Las. La seconde a fermé et il ne reste plus que quelque centaines de salariés dans la première entreprise, qui a pourtant fait la fierté de la production industrielle française avec ses verres et ses assiettes, colorés et réputés incassables, qui sont un peu comme "la tour Eiffel de la vaisselle", selon Duralex.

Dans un communiqué transmis la semaine dernière, la CGT du département dénonce une "décision politique" qui vise "à rationaliser et optimiser l'investissement des actionnaires aux dépens des 230 salarié.e.s concerné.e.s et de l'ensemble du bassin d’emploi de l'Orléanais".

"Les belles promesses auront tout de même permis aux actionnaires d'empocher des millions d'euros d'aide financière de l'Etat et des collectivités territoriales, dont les 15 millions versés dernièrement" par les autorités, épingle encore la centrale syndicale.

Duralex, confrontée à la flambée des prix de l'énergie après l'invasion de l'Ukraine par la Russie en 2022, a été sauvée temporairement par un prêt de 15 millions d'euros de l'Etat.
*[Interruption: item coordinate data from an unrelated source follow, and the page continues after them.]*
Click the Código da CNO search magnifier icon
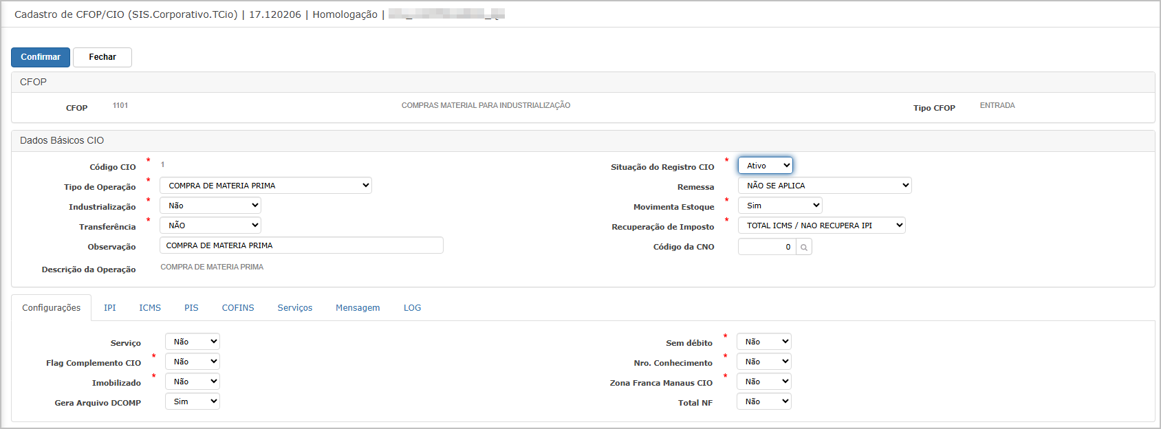The width and height of the screenshot is (1161, 429). click(x=803, y=247)
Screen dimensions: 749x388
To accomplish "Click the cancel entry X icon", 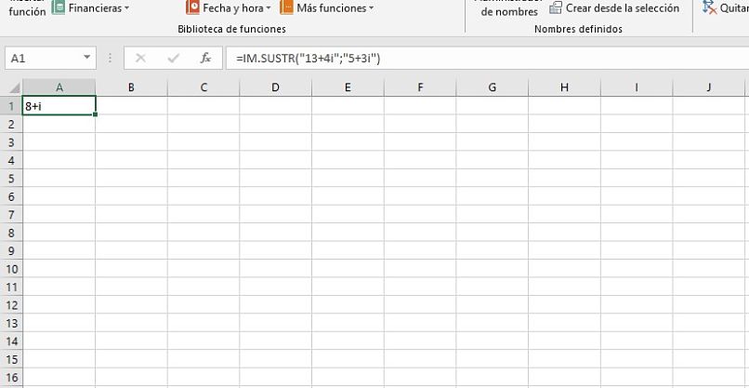I will (x=141, y=58).
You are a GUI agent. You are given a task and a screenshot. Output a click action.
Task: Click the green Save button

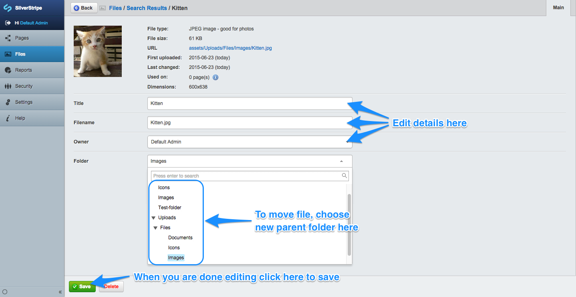[82, 287]
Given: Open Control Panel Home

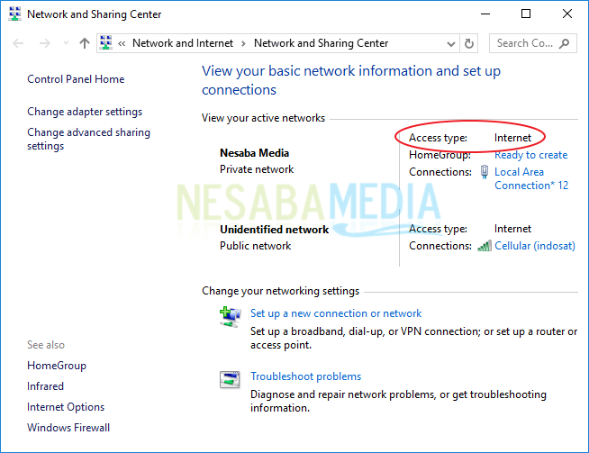Looking at the screenshot, I should tap(76, 79).
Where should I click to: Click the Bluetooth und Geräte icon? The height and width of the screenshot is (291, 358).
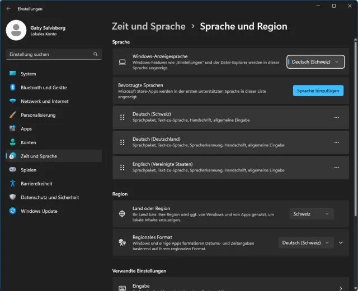click(x=13, y=88)
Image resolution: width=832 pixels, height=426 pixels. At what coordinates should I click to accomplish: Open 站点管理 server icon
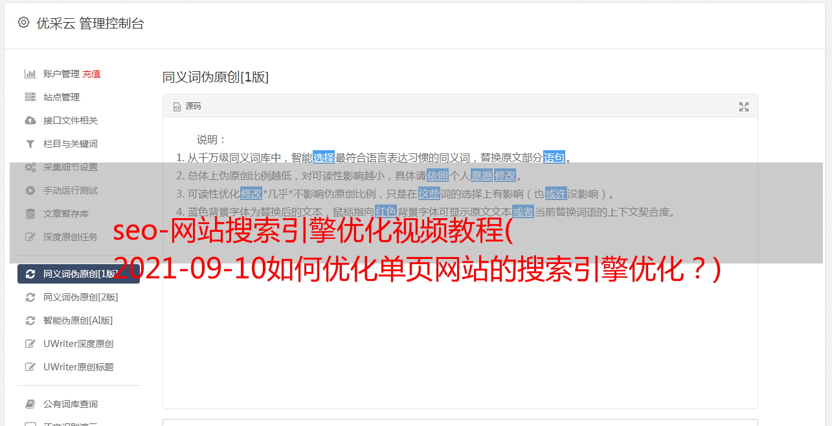click(x=30, y=97)
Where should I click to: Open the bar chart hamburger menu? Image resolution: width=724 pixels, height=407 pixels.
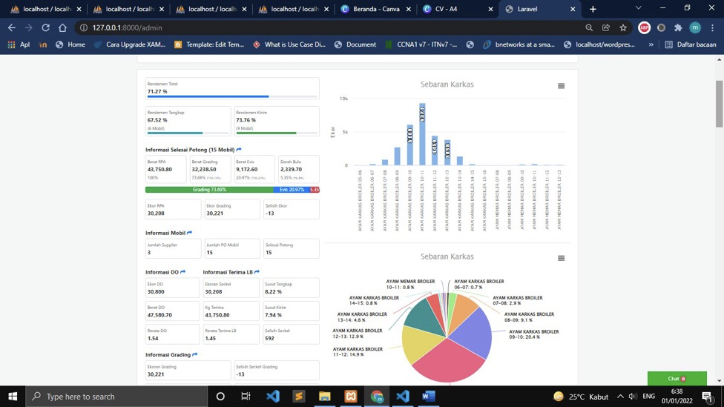click(561, 86)
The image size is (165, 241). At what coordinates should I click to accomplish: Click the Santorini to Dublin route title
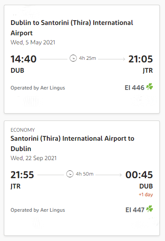(x=73, y=144)
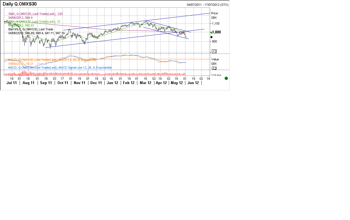Screen dimensions: 350x220
Task: Select the orange MACD legend label
Action: [x=52, y=60]
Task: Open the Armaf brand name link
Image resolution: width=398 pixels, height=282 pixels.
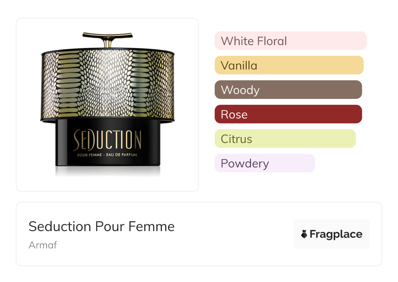Action: 43,245
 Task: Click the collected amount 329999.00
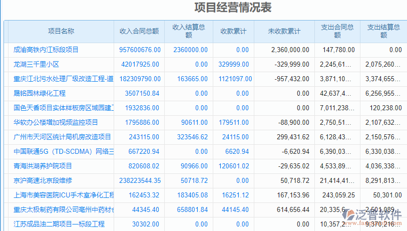tap(233, 64)
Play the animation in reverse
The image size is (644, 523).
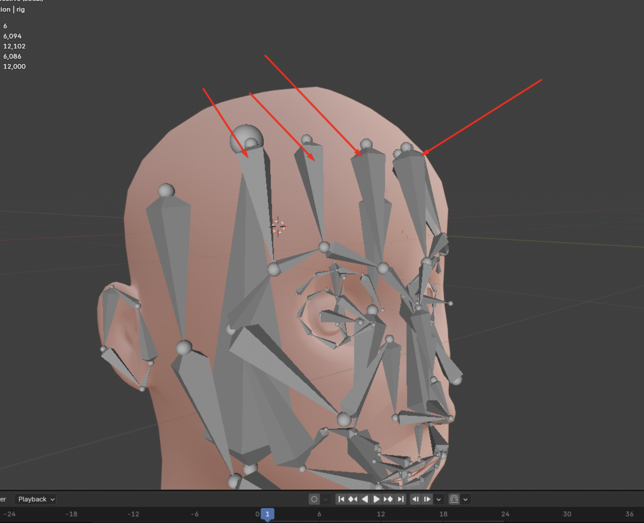[365, 499]
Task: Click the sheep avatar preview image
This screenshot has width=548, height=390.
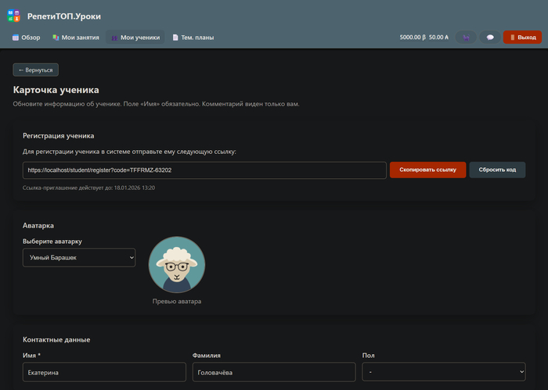Action: point(177,264)
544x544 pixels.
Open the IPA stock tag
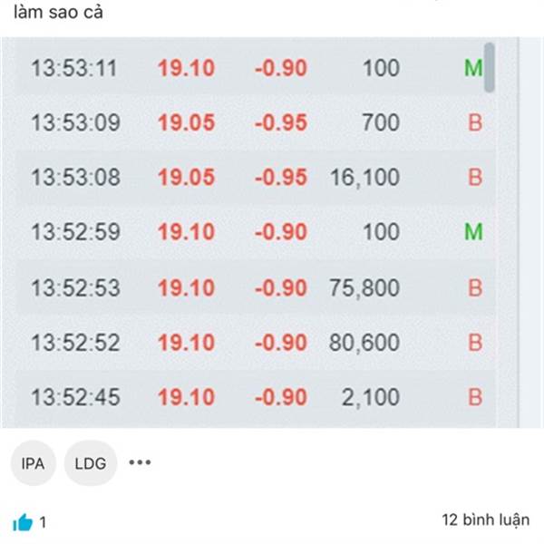[33, 463]
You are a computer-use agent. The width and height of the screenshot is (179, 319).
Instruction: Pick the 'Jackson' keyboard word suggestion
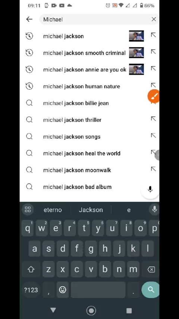coord(91,210)
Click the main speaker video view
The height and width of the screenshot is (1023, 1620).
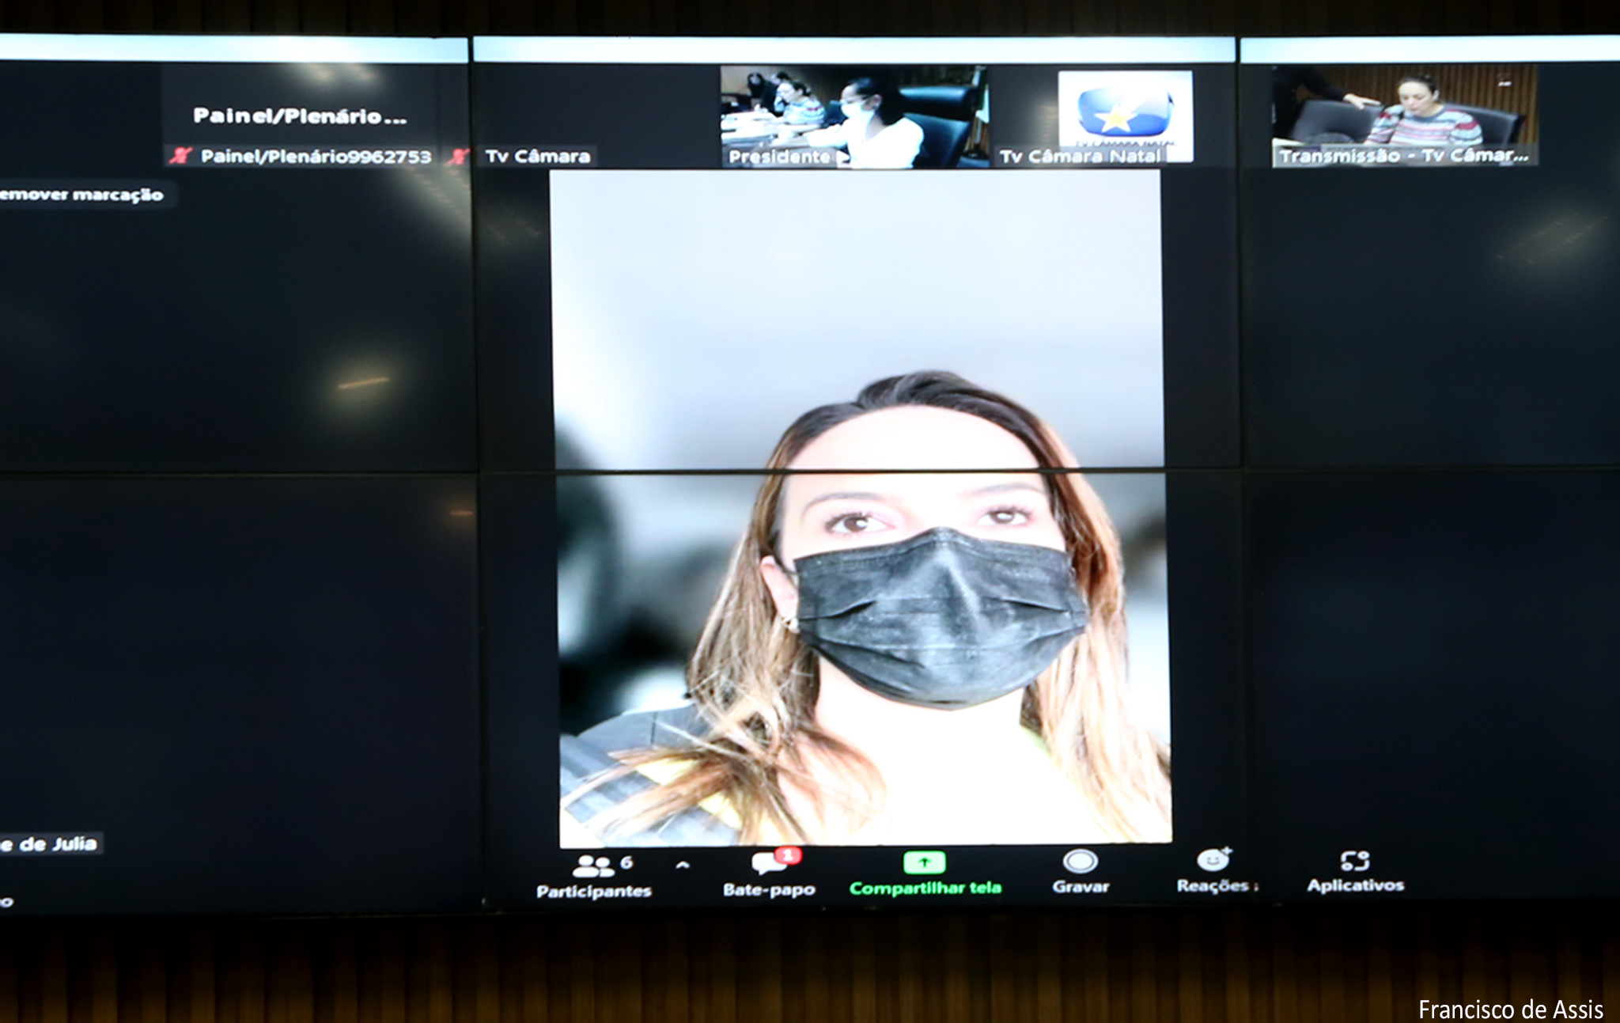(x=861, y=506)
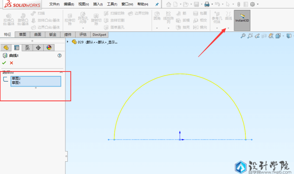The image size is (294, 174).
Task: Open the ConfigurationManager tab icon
Action: (x=27, y=48)
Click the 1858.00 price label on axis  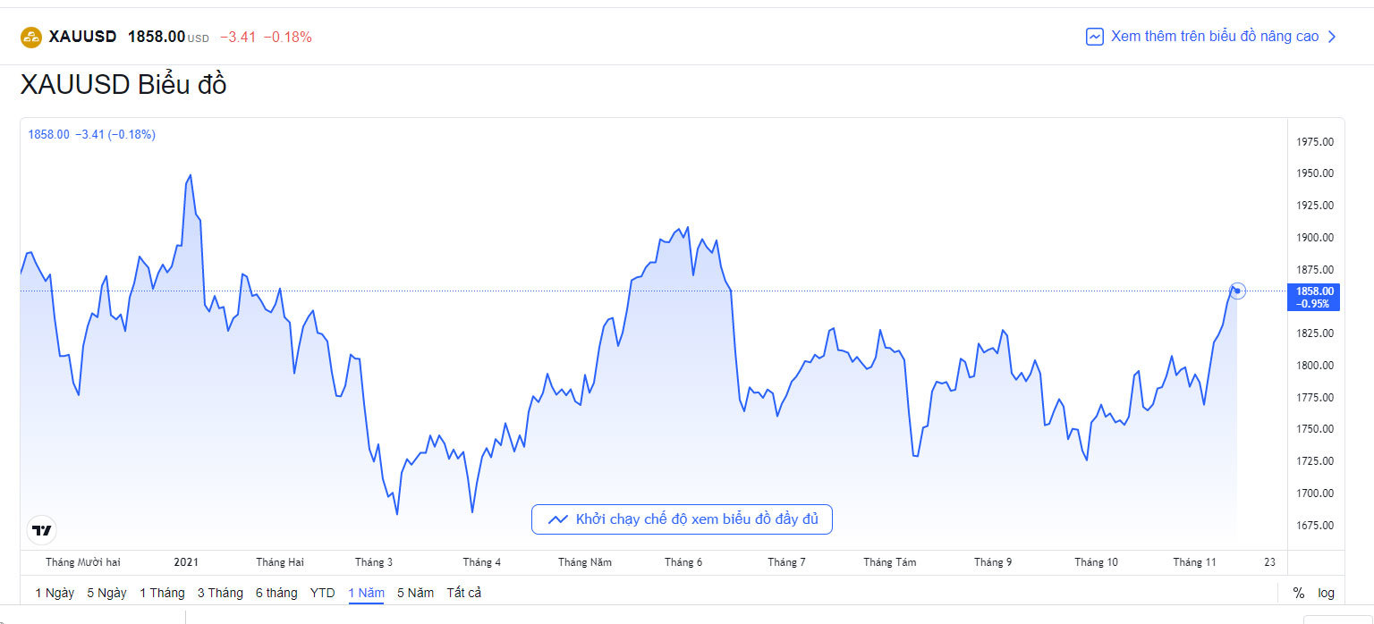[1314, 291]
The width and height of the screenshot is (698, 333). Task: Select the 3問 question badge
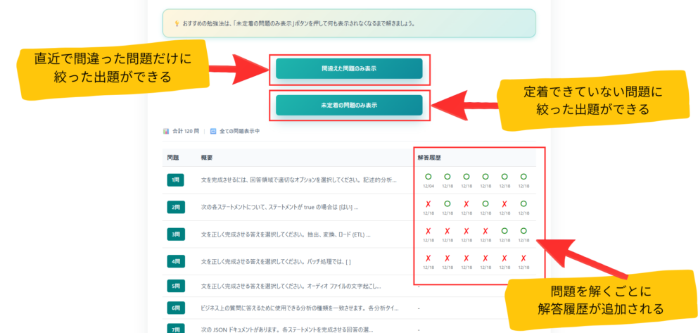175,234
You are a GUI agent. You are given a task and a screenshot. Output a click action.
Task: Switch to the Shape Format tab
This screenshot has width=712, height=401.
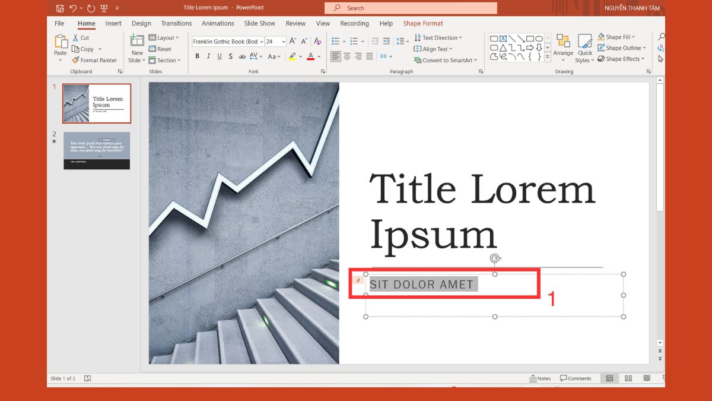[x=422, y=23]
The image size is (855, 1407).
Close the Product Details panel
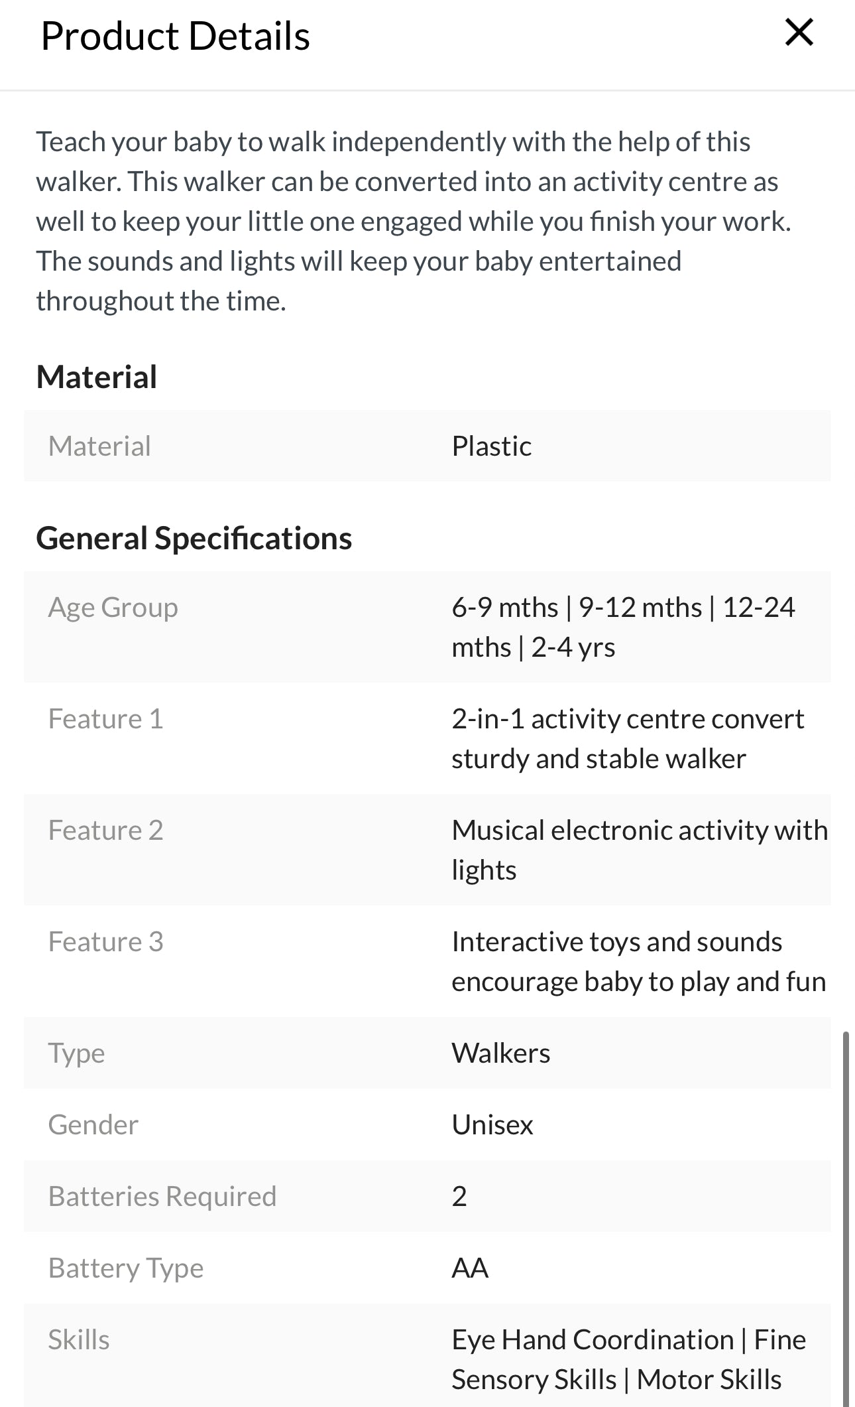(x=799, y=33)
De quoi permettre à l'usine de rouvrir son four verrier et de relancer sa production après cinq mois de fermeture.

En vain, puisqu'en 2023, l'inflation, une consommation "en fort retrait" et une "concurrence exacerbée" ont aggravé de nouveau la situation.

En parallèle, NDI dit avoir été condamné récemment à payer les droits à polluer de l'ancien propriétaire de Duralex.

Incompréhensible selon les élus syndicaux: "On nous a fait une présentation commerciale des objectifs de développement jusqu'en 2030, de belles présentations, un grand 'speech' et 3 semaines après, on apprend la demande de redressement judiciaire", s'agace François Dufranne.

Gualter Teixeira n'en démord pas: à l'audience, "il va falloir nous expliquer ce qui s'est passé".